Le 23 avril 2024, la CNIL a publié son rapport annuel. L’année 2023 a été marquée par le 45ème anniversaire de la CNIL et le 5ème de l’entrée en vigueur du Règlement général sur la protection des données (RGPD). Au sein de ce rapport, la CNIL fait le point sur son activité à travers quatre grandes missions dont elle est investie.
Au titre de la protection des droits des individus, on notera que la CNIL a traité 16 433 plaintes, soit 35 % de plus par rapport à l’année précédente. Malgré cette hausse, la CNIL a instruit, pour la deuxième année consécutive, autant de plaintes qu’elle en a reçu. Même s’il est difficile d’établir un constat précis de l’amélioration de son efficacité en raison de la singularité de chaque plainte, on peut tout de même conclure à une accélération du rythme de traitement des plaintes. De surcroît, elle a reçu 20 810 demandes d’exercice de droits indirects via un téléservice dédié, soit une augmentation de 217 % en un an. Ces chiffres témoignent d’une meilleure appréhension des droits protecteurs des données personnelles par les individus.
En outre, s’agissant de sa mission d’accompagnement et de conseil des acteurs dans leur mise en conformité, en 2023, l’accent a été mis sur l’intelligence artificielle (IA), avec un accompagnement renforcé de trois entreprises innovantes et la création d’un « bac à sable » dédié à cette thématique, qui consiste à sélectionner des projets et à les accompagner dans leur sécurisation juridique. Par ailleurs, le nombre de notification pour violation de données est en augmentation depuis 5 ans, avec 4 668 notifications en 2023, soit une augmentation de 14 % par rapport à 2022 mais une diminution de 8 % par rapport à 2021. A cet égard, la CNIL estime que les organismes sont généralement mieux préparés à faire face à ces incidents.
Au titre de sa mission d’innovation et d’anticipation, la CNIL a favorisé l’interaction entre les chercheurs et les régulateurs, notamment via l’organisation de la seconde édition du « Privacy research day » qui a réuni 4439 participants. Elle a également publié une feuille de route sur le thème de l’intelligence artificielle, articulée autour de trois principes fondamentaux : guider le développement d’une IA respectueuse de la vie privée, fédérer et accompagner les acteurs innovants et auditer les systèmes existants pour protéger les personnes.
Enfin, au titre de sa mission de contrôle et de sanction, la CNIL a procédé à 340 contrôles en 2023, aboutissant notamment à 168 mises en demeure et 33 rappels aux obligations légales. 42 sanctions ont été prononcées, soit plus du double par rapport à l’année précédente, dont 36 ayant entraîné des amendes pour un montant global de 89 179 500 euros. Cette augmentation témoigne notamment de l’efficacité de la procédure simplifiée, lancée en 2022, qui s’applique à des dossiers d’une moindre complexité et ne pouvant donner lieu à une amende excédant un montant de 20 000 euros. En effet, 24 des 42 sanctions prononcées l’ont été dans le cadre de la procédure simplifiée, totalisant un montant cumulé de 229 500 euros.

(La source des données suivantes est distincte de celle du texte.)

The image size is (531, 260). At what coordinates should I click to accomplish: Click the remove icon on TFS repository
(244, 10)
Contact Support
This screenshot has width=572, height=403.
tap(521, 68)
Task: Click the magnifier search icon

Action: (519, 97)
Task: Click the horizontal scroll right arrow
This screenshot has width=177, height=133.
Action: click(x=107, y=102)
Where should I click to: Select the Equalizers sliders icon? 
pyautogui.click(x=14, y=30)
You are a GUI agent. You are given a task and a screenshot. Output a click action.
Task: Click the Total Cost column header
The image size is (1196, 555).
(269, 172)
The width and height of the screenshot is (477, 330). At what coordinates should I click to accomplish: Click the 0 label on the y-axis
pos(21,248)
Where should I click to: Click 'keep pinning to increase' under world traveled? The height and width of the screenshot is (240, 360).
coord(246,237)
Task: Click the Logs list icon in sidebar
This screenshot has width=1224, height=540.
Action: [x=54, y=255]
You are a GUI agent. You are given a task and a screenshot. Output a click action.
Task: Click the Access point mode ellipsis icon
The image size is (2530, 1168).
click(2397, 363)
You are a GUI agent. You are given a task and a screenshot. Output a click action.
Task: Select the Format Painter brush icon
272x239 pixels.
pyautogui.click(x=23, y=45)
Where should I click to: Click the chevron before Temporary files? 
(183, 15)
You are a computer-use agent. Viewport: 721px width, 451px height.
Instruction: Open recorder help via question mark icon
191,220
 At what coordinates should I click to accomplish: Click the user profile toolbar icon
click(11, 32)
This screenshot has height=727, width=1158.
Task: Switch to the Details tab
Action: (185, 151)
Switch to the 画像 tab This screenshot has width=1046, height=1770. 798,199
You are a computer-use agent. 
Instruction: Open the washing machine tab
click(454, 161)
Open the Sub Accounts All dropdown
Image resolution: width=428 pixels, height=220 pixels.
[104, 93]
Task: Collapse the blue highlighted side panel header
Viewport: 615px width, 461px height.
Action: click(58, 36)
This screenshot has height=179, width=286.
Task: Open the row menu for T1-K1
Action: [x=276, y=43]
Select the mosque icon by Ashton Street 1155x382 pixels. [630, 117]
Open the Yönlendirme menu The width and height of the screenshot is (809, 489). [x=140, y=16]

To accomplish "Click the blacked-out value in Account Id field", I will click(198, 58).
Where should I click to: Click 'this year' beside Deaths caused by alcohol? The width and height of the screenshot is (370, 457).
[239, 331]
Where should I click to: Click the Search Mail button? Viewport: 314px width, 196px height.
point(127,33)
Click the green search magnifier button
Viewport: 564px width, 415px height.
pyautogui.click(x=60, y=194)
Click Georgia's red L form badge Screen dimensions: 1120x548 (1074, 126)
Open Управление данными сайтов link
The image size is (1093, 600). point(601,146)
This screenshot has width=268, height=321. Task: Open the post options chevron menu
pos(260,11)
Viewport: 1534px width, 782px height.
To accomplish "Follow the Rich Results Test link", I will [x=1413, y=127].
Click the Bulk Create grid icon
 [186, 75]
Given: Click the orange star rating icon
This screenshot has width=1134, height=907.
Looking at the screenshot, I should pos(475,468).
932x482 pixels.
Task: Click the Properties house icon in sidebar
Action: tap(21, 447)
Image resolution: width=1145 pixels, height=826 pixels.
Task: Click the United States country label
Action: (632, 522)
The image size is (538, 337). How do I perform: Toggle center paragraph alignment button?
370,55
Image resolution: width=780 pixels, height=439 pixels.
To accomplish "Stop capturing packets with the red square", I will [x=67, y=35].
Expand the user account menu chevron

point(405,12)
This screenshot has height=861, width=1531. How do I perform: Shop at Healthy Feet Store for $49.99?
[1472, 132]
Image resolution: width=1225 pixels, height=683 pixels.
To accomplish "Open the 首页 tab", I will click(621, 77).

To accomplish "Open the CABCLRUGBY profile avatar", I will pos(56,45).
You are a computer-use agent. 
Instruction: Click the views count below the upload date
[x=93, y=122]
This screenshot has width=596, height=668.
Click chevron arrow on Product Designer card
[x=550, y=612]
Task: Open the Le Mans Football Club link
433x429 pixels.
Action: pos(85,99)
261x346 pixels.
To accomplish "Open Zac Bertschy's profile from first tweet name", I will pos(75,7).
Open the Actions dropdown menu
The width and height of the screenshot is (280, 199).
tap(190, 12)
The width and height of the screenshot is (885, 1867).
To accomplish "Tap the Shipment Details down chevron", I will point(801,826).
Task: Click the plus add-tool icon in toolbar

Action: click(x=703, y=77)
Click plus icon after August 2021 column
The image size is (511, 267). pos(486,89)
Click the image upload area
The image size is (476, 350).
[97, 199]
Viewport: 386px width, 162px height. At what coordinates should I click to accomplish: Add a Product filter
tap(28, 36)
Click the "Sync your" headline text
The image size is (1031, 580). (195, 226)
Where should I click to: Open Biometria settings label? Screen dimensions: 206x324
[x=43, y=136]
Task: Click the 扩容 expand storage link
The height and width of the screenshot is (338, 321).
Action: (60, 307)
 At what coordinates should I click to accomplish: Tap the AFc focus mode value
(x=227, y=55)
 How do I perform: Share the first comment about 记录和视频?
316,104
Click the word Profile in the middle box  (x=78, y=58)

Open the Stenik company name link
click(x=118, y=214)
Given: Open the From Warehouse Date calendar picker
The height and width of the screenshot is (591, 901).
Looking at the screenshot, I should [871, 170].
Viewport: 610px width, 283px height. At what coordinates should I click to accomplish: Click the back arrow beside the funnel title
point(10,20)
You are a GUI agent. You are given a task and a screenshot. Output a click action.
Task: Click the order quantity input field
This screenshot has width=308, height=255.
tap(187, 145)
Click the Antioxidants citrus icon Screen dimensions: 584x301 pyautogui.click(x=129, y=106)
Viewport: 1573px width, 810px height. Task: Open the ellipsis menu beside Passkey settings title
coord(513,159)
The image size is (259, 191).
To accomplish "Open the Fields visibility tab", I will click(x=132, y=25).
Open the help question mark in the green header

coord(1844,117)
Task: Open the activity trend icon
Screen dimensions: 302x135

De plus, dans le cadre de la procédure ordinaire, deux sanctions s’élevant respectivement à 40 et 32 millions d’euros ont été prononcées. La première, en date du 22 juin 2023, a visé la société Criteo, spécialisée dans le « reciblage publicitaire », en raison de divers manquements, à savoir l’absence de preuve concernant le recueil du consentement des internautes par ses partenaires dont elle traite les données, la fourniture de données incomplètes lors des demandes d’accès, le défaut de suppression des données lors du retrait du consentement, une politique de confidentialité incomplète et peu claire ainsi que des accord avec ses partenaires ne détaillant pas l’ensemble des obligations requises par le RGPD. La seconde concerne Amazon France Logistique qui a été sanctionné le 27 décembre dernier en raison de la mise en place d’un système de surveillance de la productivité et de l’activité de ses salariés, jugé excessivement intrusif.
Par conséquent, le rapport annuel de la CNIL met en lumière un accroissement des sollicitations de cette institution et du rythme de cette dernière pour tenter d’y répondre. Dans le contexte d’une innovation technologique croissante, l’IA semble s’inscrire au cœur des préoccupations de la CNIL. Cette dernière, dans l’attente du rôle qu’elle sera amenée à jouer dans l’application de l’Artificial Intelligence Act (dénommé l’IA Act), se positionne de manière proactive sur le sujet. Il est fort à parier que l’année 2024 sera également marquée par cette volonté comme l’illustre la publication, le 8 avril 2024, de sept fiches pratiques à destination des organismes pour les accompagner dans leur mise en conformité concernant le développement de systèmes d’IA.